Early Detection of Melanoma

James Metz, MD
Abramson Cancer Center of the University of Pennsylvania
Last Modified: June 12, 2003

There will be an estimated 54,200 new cases of melanoma diagnosed in 2003. Melanoma is highly curable when detected at an early stage of disease. Unfortunately, many patients present with advanced disease and ultimately fail treatment. Early detection of melanoma requires regular self-examination of the skin. Professional examination by a physician should also be performed on a yearly basis.

The mnemonic "ABCDE" has been developed to help people recognize melanoma at an early stage. When performing self-examination of the skin, think of the mnemonic to help you recognize any suspicious lesions.

A = Asymmetry - the growth is not perfectly round. It has an irregular shape.

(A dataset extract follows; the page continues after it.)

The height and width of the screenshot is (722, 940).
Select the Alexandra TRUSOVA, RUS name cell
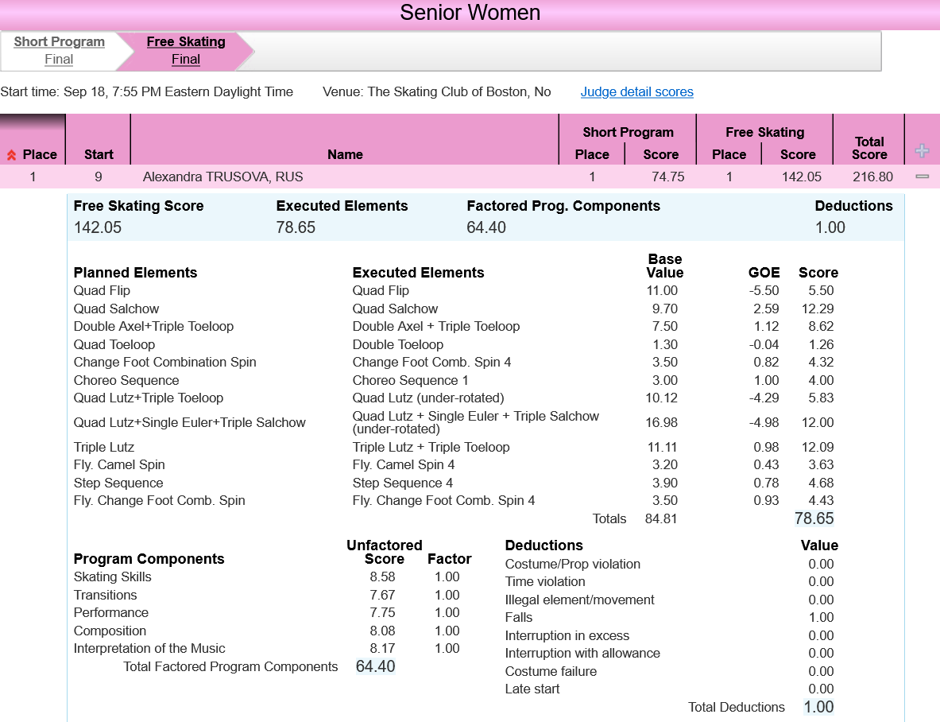click(222, 177)
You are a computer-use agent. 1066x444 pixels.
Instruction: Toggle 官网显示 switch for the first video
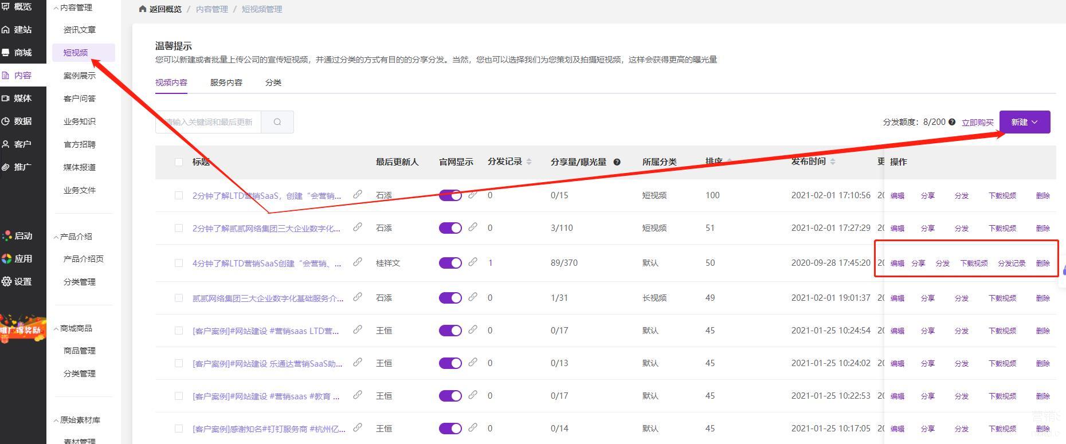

B = Border - the border of the lesion is not smooth and regular

C = Color - any skin growth that is more than one color should be evaluated. Benign moles usually are one color.

D = Diameter - any growth larger than 5 millimeters (1/4 inch) should be evaluated

E = Elevation - any lesion that is elevated or develops a bump should be brought to your physicians attention.

The entire skin surface needs to be evaluated. This will require the use of a mirror and multiple positions to evaluate the back, skin folds and creases. Always report new growths or changes in moles or skin marks to your physician for formal evaluation.